[Recorded data]
((

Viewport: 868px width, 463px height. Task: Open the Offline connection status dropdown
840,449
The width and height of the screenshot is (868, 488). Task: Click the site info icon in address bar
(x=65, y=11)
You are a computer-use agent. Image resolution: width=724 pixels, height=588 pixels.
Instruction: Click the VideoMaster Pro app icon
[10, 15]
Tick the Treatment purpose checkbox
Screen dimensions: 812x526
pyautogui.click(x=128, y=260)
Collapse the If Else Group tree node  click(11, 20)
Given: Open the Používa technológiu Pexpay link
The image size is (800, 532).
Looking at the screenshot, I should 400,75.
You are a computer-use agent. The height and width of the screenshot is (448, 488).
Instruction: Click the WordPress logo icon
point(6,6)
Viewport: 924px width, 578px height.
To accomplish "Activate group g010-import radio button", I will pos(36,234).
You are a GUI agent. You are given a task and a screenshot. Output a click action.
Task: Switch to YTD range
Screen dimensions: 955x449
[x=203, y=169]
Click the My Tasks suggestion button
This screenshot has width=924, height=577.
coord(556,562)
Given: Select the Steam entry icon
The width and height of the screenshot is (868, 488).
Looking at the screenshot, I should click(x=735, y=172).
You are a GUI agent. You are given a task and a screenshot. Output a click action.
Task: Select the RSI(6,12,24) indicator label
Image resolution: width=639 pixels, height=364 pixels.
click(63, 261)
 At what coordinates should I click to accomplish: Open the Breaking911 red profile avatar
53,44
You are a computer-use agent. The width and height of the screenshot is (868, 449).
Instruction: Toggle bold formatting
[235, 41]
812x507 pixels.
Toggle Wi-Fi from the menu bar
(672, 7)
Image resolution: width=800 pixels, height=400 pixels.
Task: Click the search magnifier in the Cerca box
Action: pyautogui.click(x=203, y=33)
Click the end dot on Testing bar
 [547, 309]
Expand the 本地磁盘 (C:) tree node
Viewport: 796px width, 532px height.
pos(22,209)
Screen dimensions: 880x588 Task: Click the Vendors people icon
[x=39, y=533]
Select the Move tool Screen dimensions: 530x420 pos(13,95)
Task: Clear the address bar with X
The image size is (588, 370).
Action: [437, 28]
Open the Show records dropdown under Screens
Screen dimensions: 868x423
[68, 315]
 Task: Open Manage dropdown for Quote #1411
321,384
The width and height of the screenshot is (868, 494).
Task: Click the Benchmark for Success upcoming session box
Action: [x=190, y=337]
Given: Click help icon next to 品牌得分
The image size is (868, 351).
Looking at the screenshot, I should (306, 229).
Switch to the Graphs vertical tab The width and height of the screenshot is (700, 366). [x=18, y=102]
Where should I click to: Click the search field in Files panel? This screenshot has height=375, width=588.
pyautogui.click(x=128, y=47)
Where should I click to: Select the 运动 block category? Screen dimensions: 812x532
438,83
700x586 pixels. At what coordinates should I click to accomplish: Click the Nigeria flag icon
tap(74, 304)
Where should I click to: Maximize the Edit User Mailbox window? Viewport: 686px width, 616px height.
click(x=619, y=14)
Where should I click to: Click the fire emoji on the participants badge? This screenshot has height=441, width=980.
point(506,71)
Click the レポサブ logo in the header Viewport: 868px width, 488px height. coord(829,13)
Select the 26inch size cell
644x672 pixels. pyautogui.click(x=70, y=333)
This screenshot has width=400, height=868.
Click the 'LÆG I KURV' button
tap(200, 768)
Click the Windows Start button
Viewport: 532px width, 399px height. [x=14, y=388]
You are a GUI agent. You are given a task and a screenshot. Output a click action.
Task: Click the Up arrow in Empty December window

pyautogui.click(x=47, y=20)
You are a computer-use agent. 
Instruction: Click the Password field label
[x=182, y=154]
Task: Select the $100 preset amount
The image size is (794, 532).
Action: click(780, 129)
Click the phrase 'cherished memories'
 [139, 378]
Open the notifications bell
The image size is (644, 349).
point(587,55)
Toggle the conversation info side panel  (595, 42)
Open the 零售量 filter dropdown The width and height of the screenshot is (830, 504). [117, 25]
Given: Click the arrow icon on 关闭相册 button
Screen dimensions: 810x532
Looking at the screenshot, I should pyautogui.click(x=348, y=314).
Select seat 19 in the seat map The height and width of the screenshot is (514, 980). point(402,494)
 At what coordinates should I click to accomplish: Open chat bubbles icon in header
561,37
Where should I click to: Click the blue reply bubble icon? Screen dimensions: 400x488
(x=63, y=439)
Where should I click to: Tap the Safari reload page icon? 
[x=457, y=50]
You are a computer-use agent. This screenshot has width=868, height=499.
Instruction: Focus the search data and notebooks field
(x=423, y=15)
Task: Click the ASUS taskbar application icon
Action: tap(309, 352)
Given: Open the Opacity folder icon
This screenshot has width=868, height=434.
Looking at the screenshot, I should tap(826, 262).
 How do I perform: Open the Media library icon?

))

YOUR TASK: Print the lines of the records above that begin with the line containing "Open the Show records dropdown under Screens" and end with the line containing "Action: [x=190, y=337]", copying them with no changes.

RESULT OF THIS EXERCISE:
Open the Show records dropdown under Screens
Screen dimensions: 868x423
[68, 315]
 Task: Open Manage dropdown for Quote #1411
321,384
The width and height of the screenshot is (868, 494).
Task: Click the Benchmark for Success upcoming session box
Action: [x=190, y=337]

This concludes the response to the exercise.